**Required work:** Starting with the line that contains "574x408 pixels. At", give again exactly and only each line through the end of the records; include the last line and exclude pictures.

**Exercise data:**
>>

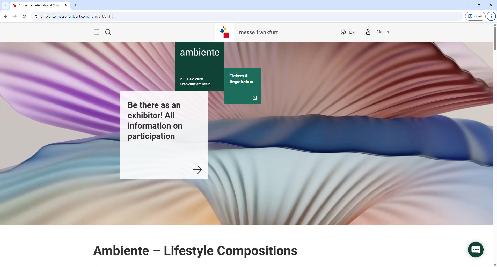Click the globe language icon
This screenshot has height=267, width=497.
tap(343, 32)
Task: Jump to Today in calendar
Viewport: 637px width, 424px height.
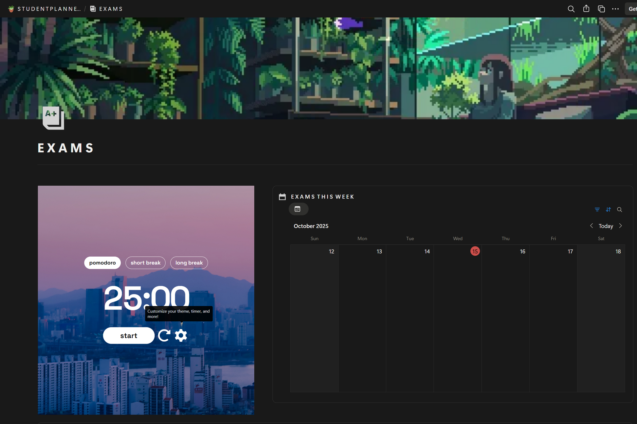Action: (606, 226)
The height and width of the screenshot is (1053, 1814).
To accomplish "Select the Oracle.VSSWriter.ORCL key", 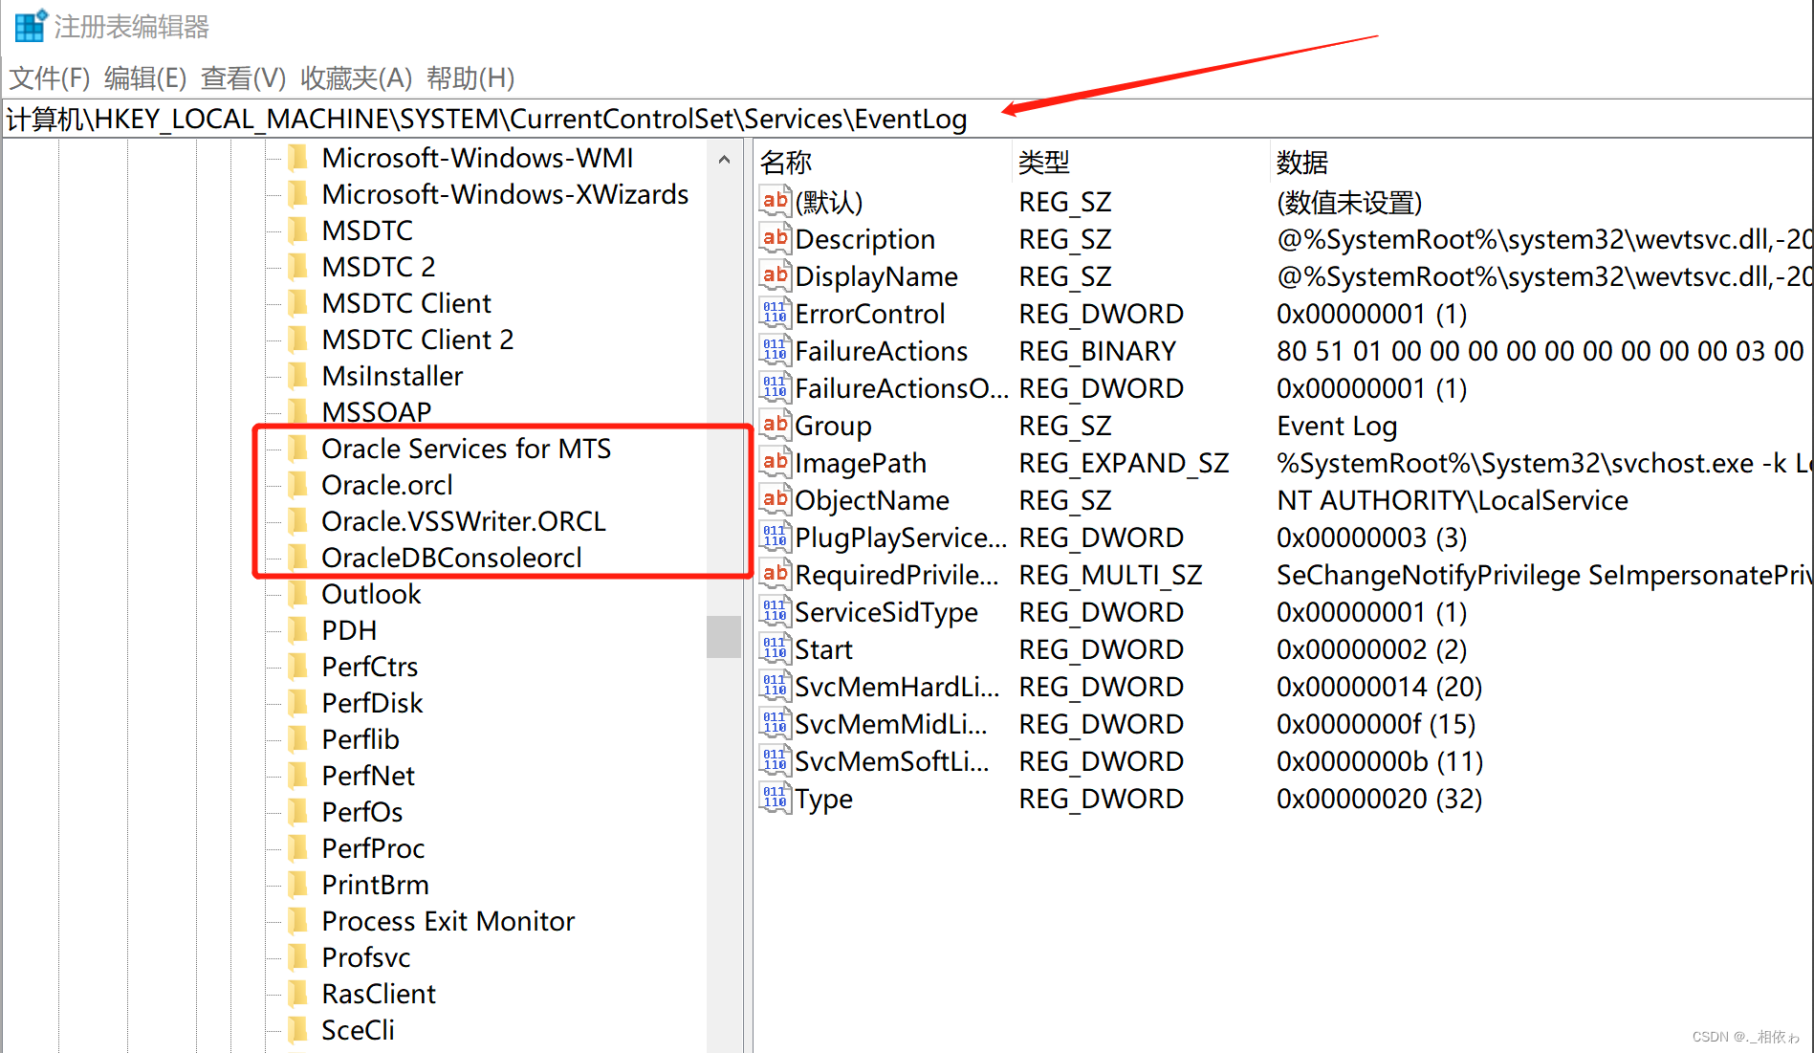I will 463,520.
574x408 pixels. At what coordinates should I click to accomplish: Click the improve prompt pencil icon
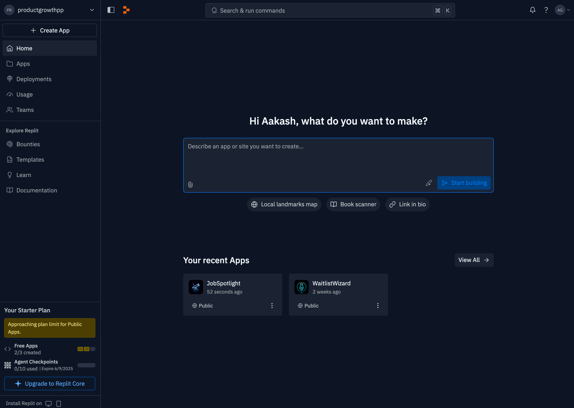point(429,183)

<<

**Solution:**
574x408 pixels. At what coordinates should I click to accomplish: Click the improve prompt pencil icon
point(429,183)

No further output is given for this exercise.